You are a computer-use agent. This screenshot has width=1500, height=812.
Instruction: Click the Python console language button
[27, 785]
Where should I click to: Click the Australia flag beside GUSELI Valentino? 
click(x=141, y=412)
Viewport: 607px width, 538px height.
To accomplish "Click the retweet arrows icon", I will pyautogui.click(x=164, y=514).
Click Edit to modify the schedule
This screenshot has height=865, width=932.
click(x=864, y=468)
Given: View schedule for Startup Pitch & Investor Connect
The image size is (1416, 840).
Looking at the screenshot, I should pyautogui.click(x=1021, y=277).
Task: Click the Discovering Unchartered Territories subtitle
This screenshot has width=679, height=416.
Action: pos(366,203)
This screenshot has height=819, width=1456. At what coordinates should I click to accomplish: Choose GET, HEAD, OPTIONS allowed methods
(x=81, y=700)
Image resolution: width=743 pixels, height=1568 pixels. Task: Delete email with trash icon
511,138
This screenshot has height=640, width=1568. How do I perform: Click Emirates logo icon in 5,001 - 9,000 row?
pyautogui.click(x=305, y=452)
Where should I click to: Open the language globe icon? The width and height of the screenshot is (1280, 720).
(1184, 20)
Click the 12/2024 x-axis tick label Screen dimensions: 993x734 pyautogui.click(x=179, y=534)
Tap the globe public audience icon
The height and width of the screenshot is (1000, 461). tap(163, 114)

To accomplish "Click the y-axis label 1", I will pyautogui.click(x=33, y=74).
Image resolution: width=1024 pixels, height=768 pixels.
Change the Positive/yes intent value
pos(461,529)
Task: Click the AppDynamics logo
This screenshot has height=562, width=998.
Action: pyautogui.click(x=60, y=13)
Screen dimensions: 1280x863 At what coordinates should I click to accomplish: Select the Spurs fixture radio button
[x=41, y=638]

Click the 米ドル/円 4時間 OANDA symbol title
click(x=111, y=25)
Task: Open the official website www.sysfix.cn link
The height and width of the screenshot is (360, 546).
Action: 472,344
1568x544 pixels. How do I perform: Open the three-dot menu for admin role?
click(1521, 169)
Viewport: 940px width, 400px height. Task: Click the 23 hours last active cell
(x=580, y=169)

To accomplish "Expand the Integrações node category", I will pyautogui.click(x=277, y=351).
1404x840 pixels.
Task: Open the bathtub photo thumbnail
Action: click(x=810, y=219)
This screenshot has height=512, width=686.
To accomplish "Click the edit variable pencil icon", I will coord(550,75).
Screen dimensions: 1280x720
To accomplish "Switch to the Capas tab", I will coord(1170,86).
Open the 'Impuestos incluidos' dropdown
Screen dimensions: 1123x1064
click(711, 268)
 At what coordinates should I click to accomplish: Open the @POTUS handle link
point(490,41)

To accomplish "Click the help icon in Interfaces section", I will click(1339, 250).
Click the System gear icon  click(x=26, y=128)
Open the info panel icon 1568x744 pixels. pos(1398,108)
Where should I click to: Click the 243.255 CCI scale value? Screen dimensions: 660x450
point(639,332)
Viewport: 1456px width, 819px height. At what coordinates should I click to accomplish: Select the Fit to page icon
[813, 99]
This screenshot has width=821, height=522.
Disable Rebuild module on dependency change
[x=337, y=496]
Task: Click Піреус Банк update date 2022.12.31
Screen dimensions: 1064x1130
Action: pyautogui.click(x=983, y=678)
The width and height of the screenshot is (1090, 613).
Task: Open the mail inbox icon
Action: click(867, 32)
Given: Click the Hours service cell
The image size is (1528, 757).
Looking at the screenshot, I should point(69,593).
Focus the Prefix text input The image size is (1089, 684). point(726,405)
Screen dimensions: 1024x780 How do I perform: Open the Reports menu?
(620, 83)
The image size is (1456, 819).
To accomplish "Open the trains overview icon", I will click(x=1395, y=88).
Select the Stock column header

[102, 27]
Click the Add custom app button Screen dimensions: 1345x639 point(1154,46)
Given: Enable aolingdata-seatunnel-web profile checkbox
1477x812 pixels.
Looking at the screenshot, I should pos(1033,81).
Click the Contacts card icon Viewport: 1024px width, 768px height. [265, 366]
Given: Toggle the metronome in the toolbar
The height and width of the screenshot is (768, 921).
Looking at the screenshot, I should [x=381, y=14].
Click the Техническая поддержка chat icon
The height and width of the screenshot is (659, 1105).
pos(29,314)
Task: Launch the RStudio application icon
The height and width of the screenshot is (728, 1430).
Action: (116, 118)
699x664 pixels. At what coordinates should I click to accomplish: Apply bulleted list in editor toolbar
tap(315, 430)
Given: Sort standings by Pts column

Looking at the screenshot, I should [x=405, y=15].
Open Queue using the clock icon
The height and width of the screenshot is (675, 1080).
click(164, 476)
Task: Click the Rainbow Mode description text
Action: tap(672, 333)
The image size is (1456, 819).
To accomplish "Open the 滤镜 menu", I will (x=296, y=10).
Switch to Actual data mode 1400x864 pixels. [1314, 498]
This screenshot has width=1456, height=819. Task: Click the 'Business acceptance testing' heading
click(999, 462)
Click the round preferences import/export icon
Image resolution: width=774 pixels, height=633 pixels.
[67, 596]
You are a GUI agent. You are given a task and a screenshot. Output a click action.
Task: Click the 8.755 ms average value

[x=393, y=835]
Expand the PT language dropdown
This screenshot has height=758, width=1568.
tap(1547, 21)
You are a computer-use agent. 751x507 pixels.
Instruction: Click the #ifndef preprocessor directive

= = =

### Exercise goal
Echo back the entries between the lines holding "Open the 'Impuestos incluidos' dropdown" and "Click the Contacts", inclusive.

### Response to this task
Open the 'Impuestos incluidos' dropdown
Screen dimensions: 1123x1064
click(711, 268)
 At what coordinates should I click to accomplish: Open the @POTUS handle link
point(490,41)

To accomplish "Click the help icon in Interfaces section", I will click(1339, 250).
Click the System gear icon  click(x=26, y=128)
Open the info panel icon 1568x744 pixels. pos(1398,108)
Where should I click to: Click the 243.255 CCI scale value? Screen dimensions: 660x450
point(639,332)
Viewport: 1456px width, 819px height. At what coordinates should I click to accomplish: Select the Fit to page icon
[813, 99]
This screenshot has width=821, height=522.
Disable Rebuild module on dependency change
[x=337, y=496]
Task: Click Піреус Банк update date 2022.12.31
Screen dimensions: 1064x1130
Action: pyautogui.click(x=983, y=678)
The width and height of the screenshot is (1090, 613).
Task: Open the mail inbox icon
Action: click(867, 32)
Given: Click the Hours service cell
The image size is (1528, 757).
Looking at the screenshot, I should point(69,593).
Focus the Prefix text input The image size is (1089, 684). point(726,405)
Screen dimensions: 1024x780 How do I perform: Open the Reports menu?
(620, 83)
The image size is (1456, 819).
To accomplish "Open the trains overview icon", I will click(x=1395, y=88).
Select the Stock column header

[102, 27]
Click the Add custom app button Screen dimensions: 1345x639 point(1154,46)
Given: Enable aolingdata-seatunnel-web profile checkbox
1477x812 pixels.
Looking at the screenshot, I should pos(1033,81).
Click the Contacts card icon Viewport: 1024px width, 768px height. [265, 366]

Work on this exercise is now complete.